Dishwashing machine care
February 20, 2020
I recently inherited a dishwasher that was, well, not well cared for. Gunky gross, in fact. I’m not sure how a machine that’s made to clean what’s inside can get so dirty, but it did. And I guess they do, unless you take care of them. Since buying a dishwasher is low on the list of priorities for our new home, I set out to spiff it up and learn how to maintain it so it would last as long as possible — and do a good job cleaning our dishes! Here’s what I learned about how to clean a dishwasher and keep it in good shape:
Start by taking a look at the machine’s manual. Dishwashers differ, and directions for finding and removing parts, when necessary, can be very helpful! If you haven’t tidily stored the manual (join the club!) you can usually find one online.
Cleaning a dishwasher
Once a month, devote about 20 minutes to thoroughly clean the dishwasher, step-by-step:
- Take out the bottom rack and wipe the bottom of the dishwasher clean.
- If it comes out, take out the flatware basket and soak it in soapy water in your sink. Rinse it and let it air dry while you clean the rest of the machine.
- Using a washcloth dampened with water and dishwashing liquid, wipe the spray arms (they spin around and spray the dishes), and use a toothpick to unclog the holes, if necessary. Make sure the arms swing freely, that nothing is blocking their trip around the dishwasher.
- If there’s a trap under the lower sprayer, remove it and clean out any food or other debris. If it can’t be removed, just use a dishcloth to remove any debris or gunky mess around it.
- Take out the filter, if there is one, and discard anything trapped in there. Your owner’s manual can tell you if your machine has a filter, where to find it, and how to take it out.
- Extra credit: To clean the drain, first unplug the dishwasher. (It’s probably plugged in under your sink, if it’s a built-in.) Remove any food that’s collected around the drain. To get smaller pieces, unscrew the cover and remove it. Clean out debris, then replace the cover and plug the machine back in.

## Your tasks
1: Decide whether each statement agrees with the text on dishwasher care, answering yes or no and quoting the words from the text that settle it. (a) The monthly cleaning takes about 20 minutes. (b) After rinsing, the flatware basket goes straight back into the machine while still wet. (c) The dishwasher should be unplugged before the drain is cleaned.
2: Write a continuation of the text on dishwasher care, picking up after its last sentence.

## Data lines
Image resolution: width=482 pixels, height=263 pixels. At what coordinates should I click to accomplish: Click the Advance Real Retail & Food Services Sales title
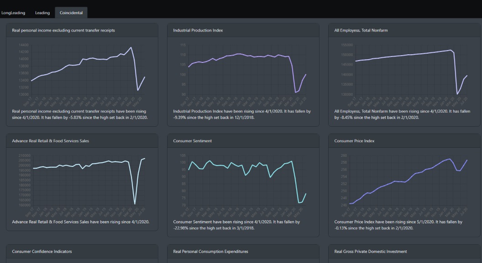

## Written answers
1:
(a) Yes: "Once a month, devote about 20 minutes to thoroughly clean the dishwasher, step-by-step"
(b) No: "Rinse it and let it air dry while you clean the rest of the machine."
(c) Yes: "To clean the drain, first unplug the dishwasher."

2:
- Inspect the racks and touch up any chips with touch-up paint made for dishwashing racks. You can order this paint from the manufacturer, or you can find it online. Simply match the color of your racks. If your racks are rusted, you can purchase replacement ones from the manufacturer (and sometimes from other, less expensive sources). Leaving rusted or chipped racks can cause your dishes to become chipped on the metal.
- Clean all of the interior and exterior surfaces with your damp cloth, including the detergent dispenser, the door, the seals around the door, and the edges of the machine.
- Replace the rack and flatware basket.
For best results when loading your dishwasher
• It’s not necessary to rinse dishes before putting them in the dishwasher, but do scrape them off with a rubber spatula. Big chunks of food can clog the dishwasher and stick around.
• Don’t overload the dishwasher. (Guilty!) Cramming dishes and pans in there doesn’t leave room for water and air to flow between the dishes.
• Face dishes inward, toward the center of the machine.
• Put glasses and dishwasher-safe plastics on the top rack, face down. The temperature is cooler on the top rack, which will prevent melting of the plastic.
• Don’t put glasses over the tines of the rack. Instead, place them between the tines, to prevent water spotting.
• Make sure dishes and other items aren’t overlapping or nesting inside one another. Water needs to reach all surfaces.
• To make sure utensils don’t nest, resist the urge to group like utensils together. (I’m not the only one with this urge, right?) Mix up your forks, knives, and spoons. Knives placed next to each other can form a seal together, and spoons can, well, spoon.
• Alternate which direction you put utensils in the dishwasher, too — some headfirst and others head down. (Total chaos!) This will also prevent nesting. (Always load sharp utensils face down, though, to prevent cutting yourself.)
What not to put in your dishwasher:
• Wood items, such as cutting boards, wooden spoons, and wood-handled knives can warp and crack.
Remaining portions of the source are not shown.